EAU 2018: Prospective validation of a diagnostic urine test for bladder cancer: The HEMAturia study

Copenhagen, Denmark (UroToday.com) Kim E.M. van Kessel presented on an extremely exciting validation study of a urine-based diagnostic assay for bladder cancer: The HEMAturia study. The authors have previously published their findings on this test using a discovery cohort and retrospective validation cohort, reporting >90% sensitivity and 83-85% specificity. Now, they prospectively identified 968 patients referred to Urology for microscopic or macroscopic hematuria in 6 hospitals in the Netherlands. The urine sample was collected prior to undergoing diagnostic cystoscopy.

The test identifies 3 mutations (FGFR3, TERT, HRAS) and 3 methylations (OTX1, ONECUT2, TWIST1) from urine samples with volumes as low as 2ml in some patients within their study cohort. 52.7% of patients presented with macroscopic hematuria, and 45.6% presented with microscopic hematuria. Out of 968 patients, 116 patients were diagnosed with bladder cancer. The assay resulted in an AUC of 0.94, with 88% sensitivity (90% sensitivity for high grade disease) and 89% specificity. Negative predictive value was 98.5%. Only one false positive was found, which turned out to be invasive colorectal carcinoma into the bladder. Per the author, the test was quite specific to bladder carcinoma, since several known prostate and kidney cancers were not found to be positive with this assay.

These results are truly remarkable, and even more convincing based on the results of such a large prospectively collected cohort. The assay will now be developed for clinical use, and is being developed commercially by MDxHealth, Inc.

The development of such an assay has long been a dream for clinicians who see large volumes of hematuria patients. The current standard of care, which includes axial imaging, cystoscopy, and urine cytology for some patients, is costly, time-consuming, and not 100% diagnostic. Having a urine-based biomarker test to select which patients should undergo more intensive testing is a potential game-changer for our field. In this study alone, nearly 88% of patients might have been spared cystoscopic evaluation if the biomarker test were used as an initial screening tool.

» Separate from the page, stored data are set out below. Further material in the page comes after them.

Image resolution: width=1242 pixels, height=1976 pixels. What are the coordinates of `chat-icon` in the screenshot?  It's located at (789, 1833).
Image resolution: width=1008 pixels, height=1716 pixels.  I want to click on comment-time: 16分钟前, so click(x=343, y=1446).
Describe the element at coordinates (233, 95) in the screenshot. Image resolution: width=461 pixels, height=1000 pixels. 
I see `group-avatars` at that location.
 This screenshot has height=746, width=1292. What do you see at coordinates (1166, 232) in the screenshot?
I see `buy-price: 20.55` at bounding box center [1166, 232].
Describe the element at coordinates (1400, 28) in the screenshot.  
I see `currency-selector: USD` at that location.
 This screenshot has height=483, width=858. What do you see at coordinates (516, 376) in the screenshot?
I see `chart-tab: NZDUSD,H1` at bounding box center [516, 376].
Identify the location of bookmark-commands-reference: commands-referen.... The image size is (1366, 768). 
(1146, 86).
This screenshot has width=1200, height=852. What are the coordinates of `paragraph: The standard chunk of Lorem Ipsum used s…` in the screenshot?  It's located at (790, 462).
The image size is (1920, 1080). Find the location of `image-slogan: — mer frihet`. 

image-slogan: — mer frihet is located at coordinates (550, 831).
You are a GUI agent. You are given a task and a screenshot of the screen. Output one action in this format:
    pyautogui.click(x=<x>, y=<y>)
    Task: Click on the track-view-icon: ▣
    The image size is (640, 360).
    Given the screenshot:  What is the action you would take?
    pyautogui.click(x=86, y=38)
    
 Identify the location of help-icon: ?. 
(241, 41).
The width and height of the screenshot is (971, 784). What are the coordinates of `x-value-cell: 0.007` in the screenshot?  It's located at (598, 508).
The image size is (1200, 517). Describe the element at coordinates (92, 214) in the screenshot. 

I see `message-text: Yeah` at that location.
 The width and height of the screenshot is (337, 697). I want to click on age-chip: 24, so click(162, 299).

Of course, the test still needs to be proven in the screening role, but it is likely that it will play an important role in future hematuria algorithms. Surely, this test will also be studied for use in patients under bladder cancer surveillance and potentially to even evaluate patients after neoadjuvant chemotherapy to assess the need for radical cystectomy (identifying T0 patients).

I look forward to having this test become clinically available, as I am sure it will have tremendous clinical and cost-saving implications for our field!